Dorongan itu menjadi bahan bakar baru. Atas saran suami pula, Laili melamar menjadi dosen di Universitas Madura pilihan ideal karena dekat dengan rumah. Namun ternyata, tugas dosen tak hanya mengajar, tetapi juga melakukan bimbingan, penelitian, dan pengabdian kepada masyarakat.

Dari Kelas ke Dunia Usaha

Jiwa wirausahanya kembali mekar. Pengalamannya menjual keripik, petis, hingga baju tanpa modal saat kuliah, kini ia kembangkan dalam skala lebih besar.

ADVERTISEMENT

Melihat kebutuhan seragam sekolah anaknya, ia mulai menjual baju muslim. Dari mulut ke mulut, pesanan mengalir deras bahkan setelah anaknya lulus dari sekolah tersebut. Tak berhenti di situ, ia merambah bisnis buku, alat tulis, hingga mencoba peruntungan menanam bawang.

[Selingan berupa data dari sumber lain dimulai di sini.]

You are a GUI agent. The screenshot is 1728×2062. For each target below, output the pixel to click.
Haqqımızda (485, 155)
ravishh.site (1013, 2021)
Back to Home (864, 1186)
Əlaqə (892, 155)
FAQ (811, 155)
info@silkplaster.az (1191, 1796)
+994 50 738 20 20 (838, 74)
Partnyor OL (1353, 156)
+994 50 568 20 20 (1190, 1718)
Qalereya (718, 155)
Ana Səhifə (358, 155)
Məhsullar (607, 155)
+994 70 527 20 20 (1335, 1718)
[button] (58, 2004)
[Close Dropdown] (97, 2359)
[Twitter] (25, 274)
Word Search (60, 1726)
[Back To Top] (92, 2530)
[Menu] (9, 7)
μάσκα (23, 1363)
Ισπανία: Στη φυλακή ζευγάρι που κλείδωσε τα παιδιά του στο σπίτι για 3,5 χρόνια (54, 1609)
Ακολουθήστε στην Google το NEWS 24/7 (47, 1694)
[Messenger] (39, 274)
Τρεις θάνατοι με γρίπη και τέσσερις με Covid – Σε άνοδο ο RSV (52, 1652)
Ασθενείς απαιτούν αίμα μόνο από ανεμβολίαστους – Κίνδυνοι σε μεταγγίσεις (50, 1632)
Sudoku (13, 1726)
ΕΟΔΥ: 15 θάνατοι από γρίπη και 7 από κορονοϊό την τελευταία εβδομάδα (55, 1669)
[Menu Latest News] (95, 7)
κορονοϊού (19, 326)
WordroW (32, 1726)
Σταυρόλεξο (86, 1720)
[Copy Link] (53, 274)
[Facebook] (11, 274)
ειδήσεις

“Saya ingin mengajarkan pada anak-anak, tidak selamanya fasilitas itu ada,”tegasnya.

Filosofi itu ia wariskan kepada anak-anaknya. Putra sulungnya yang masih duduk di kelas 1 SMP kini sudah memiliki tabungan dalam bentuk cincin emas, hasil disiplin menyisihkan uang jajannya sendiri.